## Task goal
Convert all of the records below into one numbered list, with each nonblank line as its own item and the blank lines left out.
— begin Data lines —
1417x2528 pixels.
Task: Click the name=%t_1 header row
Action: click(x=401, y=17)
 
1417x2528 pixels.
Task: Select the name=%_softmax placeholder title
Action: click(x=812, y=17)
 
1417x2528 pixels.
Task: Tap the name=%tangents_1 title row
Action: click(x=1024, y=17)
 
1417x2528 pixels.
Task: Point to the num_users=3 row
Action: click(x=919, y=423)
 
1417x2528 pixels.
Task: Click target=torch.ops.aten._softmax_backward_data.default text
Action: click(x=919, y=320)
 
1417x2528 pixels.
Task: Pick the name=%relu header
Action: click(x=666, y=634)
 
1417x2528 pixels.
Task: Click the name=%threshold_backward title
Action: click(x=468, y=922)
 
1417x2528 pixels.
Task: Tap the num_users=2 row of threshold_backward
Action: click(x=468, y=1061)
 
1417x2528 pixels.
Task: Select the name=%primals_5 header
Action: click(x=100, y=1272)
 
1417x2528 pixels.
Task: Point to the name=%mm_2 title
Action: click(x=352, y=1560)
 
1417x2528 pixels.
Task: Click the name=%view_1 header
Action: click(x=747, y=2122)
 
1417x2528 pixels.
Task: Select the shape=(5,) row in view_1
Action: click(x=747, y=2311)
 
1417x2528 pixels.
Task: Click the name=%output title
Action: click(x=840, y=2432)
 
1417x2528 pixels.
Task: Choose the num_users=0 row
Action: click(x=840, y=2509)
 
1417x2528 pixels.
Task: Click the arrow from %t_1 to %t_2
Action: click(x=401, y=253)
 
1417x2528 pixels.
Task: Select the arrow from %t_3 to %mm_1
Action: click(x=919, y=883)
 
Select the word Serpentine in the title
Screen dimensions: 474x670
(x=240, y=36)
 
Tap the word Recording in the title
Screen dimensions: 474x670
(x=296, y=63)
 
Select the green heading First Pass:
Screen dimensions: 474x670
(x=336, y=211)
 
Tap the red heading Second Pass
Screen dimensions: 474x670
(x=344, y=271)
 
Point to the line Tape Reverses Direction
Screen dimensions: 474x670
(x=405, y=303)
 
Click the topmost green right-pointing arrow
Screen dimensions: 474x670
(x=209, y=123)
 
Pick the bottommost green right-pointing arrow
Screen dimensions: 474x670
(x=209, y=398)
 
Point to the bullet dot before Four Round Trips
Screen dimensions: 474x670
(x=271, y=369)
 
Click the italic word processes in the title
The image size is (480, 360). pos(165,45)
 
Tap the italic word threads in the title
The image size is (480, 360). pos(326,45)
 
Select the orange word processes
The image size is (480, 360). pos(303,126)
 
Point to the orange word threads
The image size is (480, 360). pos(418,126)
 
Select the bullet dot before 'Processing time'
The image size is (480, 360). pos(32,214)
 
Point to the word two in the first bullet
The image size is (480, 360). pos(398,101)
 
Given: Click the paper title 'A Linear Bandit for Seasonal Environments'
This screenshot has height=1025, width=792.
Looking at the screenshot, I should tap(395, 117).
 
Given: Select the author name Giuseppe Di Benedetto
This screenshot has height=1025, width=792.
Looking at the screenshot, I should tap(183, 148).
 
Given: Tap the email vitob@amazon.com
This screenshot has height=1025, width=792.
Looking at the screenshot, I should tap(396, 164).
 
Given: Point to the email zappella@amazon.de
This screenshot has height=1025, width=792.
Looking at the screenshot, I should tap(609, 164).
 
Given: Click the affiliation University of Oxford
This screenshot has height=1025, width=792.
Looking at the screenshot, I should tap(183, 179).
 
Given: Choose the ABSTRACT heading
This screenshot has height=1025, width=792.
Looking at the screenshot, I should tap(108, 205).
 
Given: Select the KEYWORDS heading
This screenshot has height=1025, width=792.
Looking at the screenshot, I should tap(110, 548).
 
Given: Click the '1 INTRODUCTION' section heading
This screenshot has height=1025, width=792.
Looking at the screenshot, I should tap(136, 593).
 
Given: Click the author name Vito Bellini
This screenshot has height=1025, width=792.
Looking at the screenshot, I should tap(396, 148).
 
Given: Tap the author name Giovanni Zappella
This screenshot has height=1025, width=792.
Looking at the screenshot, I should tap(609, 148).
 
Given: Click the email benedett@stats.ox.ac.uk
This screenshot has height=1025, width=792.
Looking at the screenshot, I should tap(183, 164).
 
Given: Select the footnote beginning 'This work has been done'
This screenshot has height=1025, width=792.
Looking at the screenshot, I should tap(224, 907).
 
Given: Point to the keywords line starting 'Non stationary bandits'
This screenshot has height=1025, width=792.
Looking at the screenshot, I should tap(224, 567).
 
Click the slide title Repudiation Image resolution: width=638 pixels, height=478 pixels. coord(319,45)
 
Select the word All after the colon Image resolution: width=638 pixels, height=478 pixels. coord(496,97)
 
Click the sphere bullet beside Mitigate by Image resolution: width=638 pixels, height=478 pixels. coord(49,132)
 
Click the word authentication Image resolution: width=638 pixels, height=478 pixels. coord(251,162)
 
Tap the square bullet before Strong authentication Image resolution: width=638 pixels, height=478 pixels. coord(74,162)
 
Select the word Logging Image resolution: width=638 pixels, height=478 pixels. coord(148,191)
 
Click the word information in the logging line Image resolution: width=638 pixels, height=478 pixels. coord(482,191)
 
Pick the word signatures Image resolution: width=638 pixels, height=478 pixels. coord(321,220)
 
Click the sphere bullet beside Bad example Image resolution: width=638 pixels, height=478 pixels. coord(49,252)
— end Data lines —
## Response to this exercise
1. 1417x2528 pixels.
2. Task: Click the name=%t_1 header row
3. Action: click(x=401, y=17)
4. 1417x2528 pixels.
5. Task: Select the name=%_softmax placeholder title
6. Action: click(x=812, y=17)
7. 1417x2528 pixels.
8. Task: Tap the name=%tangents_1 title row
9. Action: click(x=1024, y=17)
10. 1417x2528 pixels.
11. Task: Point to the num_users=3 row
12. Action: click(x=919, y=423)
13. 1417x2528 pixels.
14. Task: Click target=torch.ops.aten._softmax_backward_data.default text
15. Action: click(x=919, y=320)
16. 1417x2528 pixels.
17. Task: Pick the name=%relu header
18. Action: click(x=666, y=634)
19. 1417x2528 pixels.
20. Task: Click the name=%threshold_backward title
21. Action: click(x=468, y=922)
22. 1417x2528 pixels.
23. Task: Tap the num_users=2 row of threshold_backward
24. Action: click(x=468, y=1061)
25. 1417x2528 pixels.
26. Task: Select the name=%primals_5 header
27. Action: click(x=100, y=1272)
28. 1417x2528 pixels.
29. Task: Point to the name=%mm_2 title
30. Action: click(x=352, y=1560)
31. 1417x2528 pixels.
32. Task: Click the name=%view_1 header
33. Action: click(x=747, y=2122)
34. 1417x2528 pixels.
35. Task: Select the shape=(5,) row in view_1
36. Action: click(x=747, y=2311)
37. 1417x2528 pixels.
38. Task: Click the name=%output title
39. Action: click(x=840, y=2432)
40. 1417x2528 pixels.
41. Task: Choose the num_users=0 row
42. Action: click(x=840, y=2509)
43. 1417x2528 pixels.
44. Task: Click the arrow from %t_1 to %t_2
45. Action: click(x=401, y=253)
46. 1417x2528 pixels.
47. Task: Select the arrow from %t_3 to %mm_1
48. Action: click(x=919, y=883)
49. Select the word Serpentine in the title
50. Screen dimensions: 474x670
51. (x=240, y=36)
52. Tap the word Recording in the title
53. Screen dimensions: 474x670
54. (x=296, y=63)
55. Select the green heading First Pass:
56. Screen dimensions: 474x670
57. (x=336, y=211)
58. Tap the red heading Second Pass
59. Screen dimensions: 474x670
60. (x=344, y=271)
61. Point to the line Tape Reverses Direction
62. Screen dimensions: 474x670
63. (x=405, y=303)
64. Click the topmost green right-pointing arrow
65. Screen dimensions: 474x670
66. (x=209, y=123)
67. Pick the bottommost green right-pointing arrow
68. Screen dimensions: 474x670
69. (x=209, y=398)
70. Point to the bullet dot before Four Round Trips
71. Screen dimensions: 474x670
72. (x=271, y=369)
73. Click the italic word processes in the title
74. The image size is (480, 360). pos(165,45)
75. Tap the italic word threads in the title
76. The image size is (480, 360). pos(326,45)
77. Select the orange word processes
78. The image size is (480, 360). pos(303,126)
79. Point to the orange word threads
80. The image size is (480, 360). pos(418,126)
81. Select the bullet dot before 'Processing time'
82. The image size is (480, 360). pos(32,214)
83. Point to the word two in the first bullet
84. The image size is (480, 360). pos(398,101)
85. Given: Click the paper title 'A Linear Bandit for Seasonal Environments'
86. This screenshot has height=1025, width=792.
87. Looking at the screenshot, I should tap(395, 117).
88. Given: Select the author name Giuseppe Di Benedetto
89. This screenshot has height=1025, width=792.
90. Looking at the screenshot, I should tap(183, 148).
91. Given: Tap the email vitob@amazon.com
92. This screenshot has height=1025, width=792.
93. Looking at the screenshot, I should tap(396, 164).
94. Given: Point to the email zappella@amazon.de
95. This screenshot has height=1025, width=792.
96. Looking at the screenshot, I should tap(609, 164).
97. Given: Click the affiliation University of Oxford
98. This screenshot has height=1025, width=792.
99. Looking at the screenshot, I should tap(183, 179).
100. Given: Choose the ABSTRACT heading
101. This screenshot has height=1025, width=792.
102. Looking at the screenshot, I should tap(108, 205).
103. Given: Select the KEYWORDS heading
104. This screenshot has height=1025, width=792.
105. Looking at the screenshot, I should tap(110, 548).
106. Given: Click the '1 INTRODUCTION' section heading
107. This screenshot has height=1025, width=792.
108. Looking at the screenshot, I should tap(136, 593).
109. Given: Click the author name Vito Bellini
110. This screenshot has height=1025, width=792.
111. Looking at the screenshot, I should tap(396, 148).
112. Given: Tap the author name Giovanni Zappella
113. This screenshot has height=1025, width=792.
114. Looking at the screenshot, I should tap(609, 148).
115. Given: Click the email benedett@stats.ox.ac.uk
116. This screenshot has height=1025, width=792.
117. Looking at the screenshot, I should tap(183, 164).
118. Given: Select the footnote beginning 'This work has been done'
119. This screenshot has height=1025, width=792.
120. Looking at the screenshot, I should tap(224, 907).
121. Given: Point to the keywords line starting 'Non stationary bandits'
122. This screenshot has height=1025, width=792.
123. Looking at the screenshot, I should tap(224, 567).
124. Click the slide title Repudiation Image resolution: width=638 pixels, height=478 pixels. coord(319,45)
125. Select the word All after the colon Image resolution: width=638 pixels, height=478 pixels. coord(496,97)
126. Click the sphere bullet beside Mitigate by Image resolution: width=638 pixels, height=478 pixels. coord(49,132)
127. Click the word authentication Image resolution: width=638 pixels, height=478 pixels. coord(251,162)
128. Tap the square bullet before Strong authentication Image resolution: width=638 pixels, height=478 pixels. coord(74,162)
129. Select the word Logging Image resolution: width=638 pixels, height=478 pixels. coord(148,191)
130. Click the word information in the logging line Image resolution: width=638 pixels, height=478 pixels. coord(482,191)
131. Pick the word signatures Image resolution: width=638 pixels, height=478 pixels. coord(321,220)
132. Click the sphere bullet beside Bad example Image resolution: width=638 pixels, height=478 pixels. coord(49,252)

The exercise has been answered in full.